Christian Holder, Arthur “Boscoe” Holder and Sheila Clarke

Early in January 1966, Adrian Flowers took a series of portrait photographs of his longtime friends, the Holder family.  Along with their 16 year-old son Christian, Arthur “Boscoe” Holder and his wife Sheila Clarke were the toast of London at this time. Christian, having trained as a dancer at the Corona Academy Stage School in London, was a scholarship student at the Martha Graham School of Contemporary Dance in New York. Returning to London to spend Christmas with his parents, he could not return to America because of a New York Transit strike, and so stayed on in England over the New Year. On January 4th he accompanied his parents to Flowers’ studio in Tite Street, Chelsea. Christian remembers the photo shoot well, and describes Adrian as a warm and gracious person. The photographs convey the poise and self-confidence that characterise the Holder family. Elegantly dressed, they form a striking group, with Christian standing taller than his father. The photographs show him dressed in a variety of fashionable Mod outfits, trousers and polonecks, as well as demonstrating a series of dramatic and vigorous dance poses. There are close-ups of his mother Sheila, her hair bejwelled, and photographs of her wearing elegant evening dresses.

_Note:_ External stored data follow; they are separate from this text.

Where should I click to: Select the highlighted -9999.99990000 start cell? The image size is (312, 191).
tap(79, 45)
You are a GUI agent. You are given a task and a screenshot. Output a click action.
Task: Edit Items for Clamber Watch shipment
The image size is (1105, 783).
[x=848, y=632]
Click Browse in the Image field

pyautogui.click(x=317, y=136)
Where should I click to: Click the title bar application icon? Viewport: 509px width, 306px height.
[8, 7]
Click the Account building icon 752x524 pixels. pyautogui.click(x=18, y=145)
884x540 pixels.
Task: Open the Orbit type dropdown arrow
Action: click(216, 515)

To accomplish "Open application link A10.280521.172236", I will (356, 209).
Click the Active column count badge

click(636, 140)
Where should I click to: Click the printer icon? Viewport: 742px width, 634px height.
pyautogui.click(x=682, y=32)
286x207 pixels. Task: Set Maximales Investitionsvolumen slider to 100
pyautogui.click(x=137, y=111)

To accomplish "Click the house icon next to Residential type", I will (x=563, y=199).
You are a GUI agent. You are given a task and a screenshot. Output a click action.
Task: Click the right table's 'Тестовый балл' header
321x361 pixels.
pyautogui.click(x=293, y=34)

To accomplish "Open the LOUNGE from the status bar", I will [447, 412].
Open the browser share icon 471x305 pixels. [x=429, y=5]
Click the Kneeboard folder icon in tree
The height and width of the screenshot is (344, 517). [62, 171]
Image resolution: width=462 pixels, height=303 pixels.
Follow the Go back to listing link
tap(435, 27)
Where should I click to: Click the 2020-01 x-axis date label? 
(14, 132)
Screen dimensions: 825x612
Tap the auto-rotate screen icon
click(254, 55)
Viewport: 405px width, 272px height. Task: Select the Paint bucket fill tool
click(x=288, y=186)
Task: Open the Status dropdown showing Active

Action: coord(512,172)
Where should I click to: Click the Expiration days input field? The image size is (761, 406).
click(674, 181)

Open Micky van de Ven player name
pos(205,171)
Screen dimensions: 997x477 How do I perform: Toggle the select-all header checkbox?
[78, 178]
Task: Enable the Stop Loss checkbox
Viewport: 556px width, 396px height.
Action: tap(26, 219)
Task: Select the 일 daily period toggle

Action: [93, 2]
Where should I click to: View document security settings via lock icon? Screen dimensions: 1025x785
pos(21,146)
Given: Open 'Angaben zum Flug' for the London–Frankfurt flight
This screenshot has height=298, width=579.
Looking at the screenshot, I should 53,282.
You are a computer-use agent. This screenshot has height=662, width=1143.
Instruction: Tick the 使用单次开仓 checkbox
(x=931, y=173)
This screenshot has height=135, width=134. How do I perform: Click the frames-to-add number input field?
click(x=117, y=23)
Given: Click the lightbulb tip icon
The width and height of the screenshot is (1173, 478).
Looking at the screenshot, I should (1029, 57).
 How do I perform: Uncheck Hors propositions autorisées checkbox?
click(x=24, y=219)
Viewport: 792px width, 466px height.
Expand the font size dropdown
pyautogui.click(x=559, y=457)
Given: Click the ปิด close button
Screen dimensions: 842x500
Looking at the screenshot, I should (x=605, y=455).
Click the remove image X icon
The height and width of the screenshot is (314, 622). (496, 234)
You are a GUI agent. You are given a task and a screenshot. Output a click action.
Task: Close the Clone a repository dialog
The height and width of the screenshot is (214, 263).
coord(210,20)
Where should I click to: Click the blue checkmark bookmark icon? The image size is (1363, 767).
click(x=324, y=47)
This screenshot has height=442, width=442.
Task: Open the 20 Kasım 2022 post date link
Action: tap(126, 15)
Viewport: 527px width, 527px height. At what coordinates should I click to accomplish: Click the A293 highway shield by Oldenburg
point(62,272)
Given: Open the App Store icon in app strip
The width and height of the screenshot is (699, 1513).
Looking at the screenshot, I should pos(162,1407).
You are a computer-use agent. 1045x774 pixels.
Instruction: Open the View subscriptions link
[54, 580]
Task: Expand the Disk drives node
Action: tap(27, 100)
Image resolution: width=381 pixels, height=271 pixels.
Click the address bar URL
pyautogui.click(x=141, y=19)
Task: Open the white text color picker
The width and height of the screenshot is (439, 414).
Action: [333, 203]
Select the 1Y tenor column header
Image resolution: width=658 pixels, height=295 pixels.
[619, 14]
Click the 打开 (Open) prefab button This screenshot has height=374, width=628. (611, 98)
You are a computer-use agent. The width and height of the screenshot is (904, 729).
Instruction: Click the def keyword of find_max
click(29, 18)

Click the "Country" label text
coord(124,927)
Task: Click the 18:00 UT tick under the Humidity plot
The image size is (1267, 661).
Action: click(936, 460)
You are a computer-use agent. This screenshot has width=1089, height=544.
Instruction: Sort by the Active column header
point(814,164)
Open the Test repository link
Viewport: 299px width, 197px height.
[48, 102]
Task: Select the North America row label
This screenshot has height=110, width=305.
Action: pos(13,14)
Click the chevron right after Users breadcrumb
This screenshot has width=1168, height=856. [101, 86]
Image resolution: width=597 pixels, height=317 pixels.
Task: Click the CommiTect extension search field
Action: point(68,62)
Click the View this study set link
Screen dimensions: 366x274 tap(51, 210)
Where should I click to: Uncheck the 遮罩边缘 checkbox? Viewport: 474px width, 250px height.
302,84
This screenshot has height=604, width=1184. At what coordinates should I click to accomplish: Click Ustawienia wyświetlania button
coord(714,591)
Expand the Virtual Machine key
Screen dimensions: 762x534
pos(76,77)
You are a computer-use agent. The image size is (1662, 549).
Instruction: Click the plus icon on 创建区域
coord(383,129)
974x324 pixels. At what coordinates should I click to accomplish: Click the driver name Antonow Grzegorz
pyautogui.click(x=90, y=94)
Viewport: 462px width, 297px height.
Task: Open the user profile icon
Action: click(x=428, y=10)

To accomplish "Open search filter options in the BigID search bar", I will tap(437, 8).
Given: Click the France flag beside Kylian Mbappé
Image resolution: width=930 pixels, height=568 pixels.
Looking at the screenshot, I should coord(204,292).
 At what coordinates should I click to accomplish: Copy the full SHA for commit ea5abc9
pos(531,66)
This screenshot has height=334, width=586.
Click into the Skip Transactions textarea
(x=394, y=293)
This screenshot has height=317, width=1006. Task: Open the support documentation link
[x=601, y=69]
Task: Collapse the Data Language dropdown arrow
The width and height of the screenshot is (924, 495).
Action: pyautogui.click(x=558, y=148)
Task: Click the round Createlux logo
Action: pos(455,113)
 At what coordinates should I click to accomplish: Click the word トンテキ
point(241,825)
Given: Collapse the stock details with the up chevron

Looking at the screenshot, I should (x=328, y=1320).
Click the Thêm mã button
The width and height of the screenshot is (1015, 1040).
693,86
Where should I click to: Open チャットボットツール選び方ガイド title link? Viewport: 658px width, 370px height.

Sheila Clarke photographed by Adrian Flowers January 1966
Christian Holder, January 1966, wearing a coffee coloured camel hair jacket bought in Carnaby St
Christian Holder wearing a tweed outfit made for him

Prominent in the world of art, dance and theatre, the Holder family brought together the vitality of the Caribbean, with the artistic flair of New York and the sophisticated audiences of London. Born in 1921 in Trinidad, Christian’s father Boscoe, and his English-born mother Sheila were both professional dancers. As well as being a celebrated pianist, Boscoe was a talented painter, specialising in portraits and Trinidadian scenes. His “Women in White” series, featuring black models wearing Edwardian garments and French West Indian national dress were among his most sought-after paintings. His work, which was exhibited in London at the Redfern Gallery, is in collections around the world. Boscoe taught for a time in the United States, at the Katherine Dunham School, before moving to London in 1950 where he and Sheila founded their dance troupe, “Boscoe Holder and his Caribbean Dancers”, presenting “Bal Creole” on BBC television that same year. He played piano at London clubs, and in the early 1960’s co-owned the “Hay Hill”, a club in Mayfair, where he and Sheila appeared in cabaret. From 1959 to 1963, Boscoe produced, costumed and choreographed a floor show at the May Fair Hotel’s “Candlelight Room”, while simultaneously leading a group of musicians at the hotel called “The Pinkerton Boys”. This group alternated three sets a night with top bandleader Harry Roy’s musicians. Celebrated in London’s theatre world, Boscoe and Sheila formed close friendships with Noel Coward and costume designer Oliver Messel. Their introduction of Trinidadian steel bands to Britain in 1950 signalled the beginning of a love affair with West Indian music that eventually culminated in the annual Notting Hill carnivals.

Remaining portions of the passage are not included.